Toute décision politique peut avoir un impact immédiat sur le produit au point de le chahuter. La réforme des taux garantis (TAG) de 2010, qui impose aux compagnies d’assurances de puiser les taux garantis dans leurs ressources propres et non plus dans le pot commun, en fournit un bel exemple. Il fait vaciller les très gros contrats du Top 1 % des ménages les plus fortunés. « On constate un coup d’arrêt à la croissance de l’activité dans le compartiment de la gestion privée où les flux se tarissent sous l’effet de moindres rentrées liées à la crise des dettes souveraines en zone euro et à la réforme des taux garantis », indique Cyrille Chartier-Kastler. Une des conséquences de la réforme se manifeste « par l’arrêt de la redistribution des parts de marché entre les différents acteurs et segments de clientèle.

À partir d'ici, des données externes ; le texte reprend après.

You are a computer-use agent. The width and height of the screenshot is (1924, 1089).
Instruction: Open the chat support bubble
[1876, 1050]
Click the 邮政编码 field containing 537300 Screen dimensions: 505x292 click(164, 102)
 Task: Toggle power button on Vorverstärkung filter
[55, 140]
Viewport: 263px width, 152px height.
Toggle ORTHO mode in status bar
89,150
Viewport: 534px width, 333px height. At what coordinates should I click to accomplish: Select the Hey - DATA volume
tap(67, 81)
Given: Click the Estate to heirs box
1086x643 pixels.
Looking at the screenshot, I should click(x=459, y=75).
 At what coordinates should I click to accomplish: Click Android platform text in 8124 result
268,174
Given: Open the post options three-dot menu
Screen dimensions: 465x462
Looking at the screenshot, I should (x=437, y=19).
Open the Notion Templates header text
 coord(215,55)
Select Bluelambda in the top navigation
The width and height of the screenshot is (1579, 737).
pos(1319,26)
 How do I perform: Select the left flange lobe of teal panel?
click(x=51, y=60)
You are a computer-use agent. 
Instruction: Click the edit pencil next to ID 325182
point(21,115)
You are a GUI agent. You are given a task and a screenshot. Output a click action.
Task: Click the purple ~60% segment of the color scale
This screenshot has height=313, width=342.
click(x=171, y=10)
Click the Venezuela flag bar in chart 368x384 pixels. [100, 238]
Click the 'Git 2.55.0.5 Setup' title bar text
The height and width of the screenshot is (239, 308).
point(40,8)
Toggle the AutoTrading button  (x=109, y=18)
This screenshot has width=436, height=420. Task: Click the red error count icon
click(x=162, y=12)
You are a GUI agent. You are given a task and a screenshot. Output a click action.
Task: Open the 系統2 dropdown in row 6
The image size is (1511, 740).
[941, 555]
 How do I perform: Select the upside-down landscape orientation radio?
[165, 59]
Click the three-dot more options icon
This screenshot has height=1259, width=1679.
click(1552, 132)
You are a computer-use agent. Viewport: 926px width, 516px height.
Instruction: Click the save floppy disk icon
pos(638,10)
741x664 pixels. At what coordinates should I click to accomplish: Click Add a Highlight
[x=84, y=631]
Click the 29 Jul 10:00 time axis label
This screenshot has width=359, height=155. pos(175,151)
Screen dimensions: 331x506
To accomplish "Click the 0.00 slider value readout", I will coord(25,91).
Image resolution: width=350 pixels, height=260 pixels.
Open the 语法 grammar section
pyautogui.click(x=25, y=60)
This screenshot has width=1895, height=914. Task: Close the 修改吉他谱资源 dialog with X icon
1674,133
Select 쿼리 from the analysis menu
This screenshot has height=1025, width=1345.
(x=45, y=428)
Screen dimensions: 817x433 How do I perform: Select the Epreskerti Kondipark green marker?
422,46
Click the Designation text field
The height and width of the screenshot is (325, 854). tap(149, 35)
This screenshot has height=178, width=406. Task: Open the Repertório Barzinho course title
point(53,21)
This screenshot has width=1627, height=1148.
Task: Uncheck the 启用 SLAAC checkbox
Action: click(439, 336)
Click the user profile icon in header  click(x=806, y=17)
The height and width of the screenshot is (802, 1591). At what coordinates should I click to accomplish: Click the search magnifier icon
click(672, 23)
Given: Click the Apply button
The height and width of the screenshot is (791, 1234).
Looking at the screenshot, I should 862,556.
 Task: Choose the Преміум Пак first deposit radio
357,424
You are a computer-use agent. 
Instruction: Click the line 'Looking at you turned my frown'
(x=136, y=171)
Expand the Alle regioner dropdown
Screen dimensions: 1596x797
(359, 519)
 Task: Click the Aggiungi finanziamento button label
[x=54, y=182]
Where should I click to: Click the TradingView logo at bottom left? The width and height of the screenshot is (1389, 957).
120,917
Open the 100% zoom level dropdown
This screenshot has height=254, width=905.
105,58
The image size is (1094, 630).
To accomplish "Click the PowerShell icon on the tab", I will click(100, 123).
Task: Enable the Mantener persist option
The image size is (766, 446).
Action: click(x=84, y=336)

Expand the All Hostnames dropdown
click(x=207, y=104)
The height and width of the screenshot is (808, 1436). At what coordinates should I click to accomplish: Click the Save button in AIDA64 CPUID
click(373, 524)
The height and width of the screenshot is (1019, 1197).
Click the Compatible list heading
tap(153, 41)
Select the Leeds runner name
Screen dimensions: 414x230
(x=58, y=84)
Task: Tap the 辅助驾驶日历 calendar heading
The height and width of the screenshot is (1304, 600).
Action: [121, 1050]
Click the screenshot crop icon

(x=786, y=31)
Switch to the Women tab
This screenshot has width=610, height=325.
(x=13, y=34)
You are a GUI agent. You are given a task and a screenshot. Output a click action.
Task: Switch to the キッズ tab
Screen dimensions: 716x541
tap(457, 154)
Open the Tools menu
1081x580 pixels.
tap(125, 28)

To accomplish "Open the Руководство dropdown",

On ne voit plus de prises de parts de marché par des petites et moyennes compagnies qui cherchaient à atteindre une taille critique en captant des encours frais dans la gestion privée ». Un revirement peut donc être rapide étant donné la concentration très importante des patrimoines logés dans l’assurance-vie. Le dernier décile (10 %) des ménages détient 50 % des encours. Et encore plus haut, 0,3 % des ménages (68.000) représente plus de 20 % de la collecte et 18 % des encours.

L’avenir de l’assurance-vie est donc des plus incertains. Peu d’experts s’aventurent à faire des prévisions de flux et certainement pas à plus d’un an. Cyrille Chartier-Kestler prévoit une stabilisation des encours entre 0 et 3 % compte tenu de leur revalorisation. L’hypothèse la plus pessimiste (croissance zéro) implique une décollecte de 40 milliards d’euros sur l’ensemble de 2012. « L’assurance-vie n’est pas en péril, elle entre simplement dans une période de moindre croissance », affirme-t-il. Quant aux cas des fonds en euros, les compagnies ont la capacité d’absorber les chocs sur les dettes souveraines européennes avec leur PPE (provision pour participation aux excédents).

La Cour des comptes rappelle que le déterminant macroéconomique essentiel pour les flux de collecte demeure le revenu réel des ménages. Si, dans de nombreux pays européens, il recule sous les coups de la crise économique, les Français en sont pour l’instant exemptés. L’année 2012 s’annonce délicate pour l’assurance-vie. Au-delà, c’est l’inconnu.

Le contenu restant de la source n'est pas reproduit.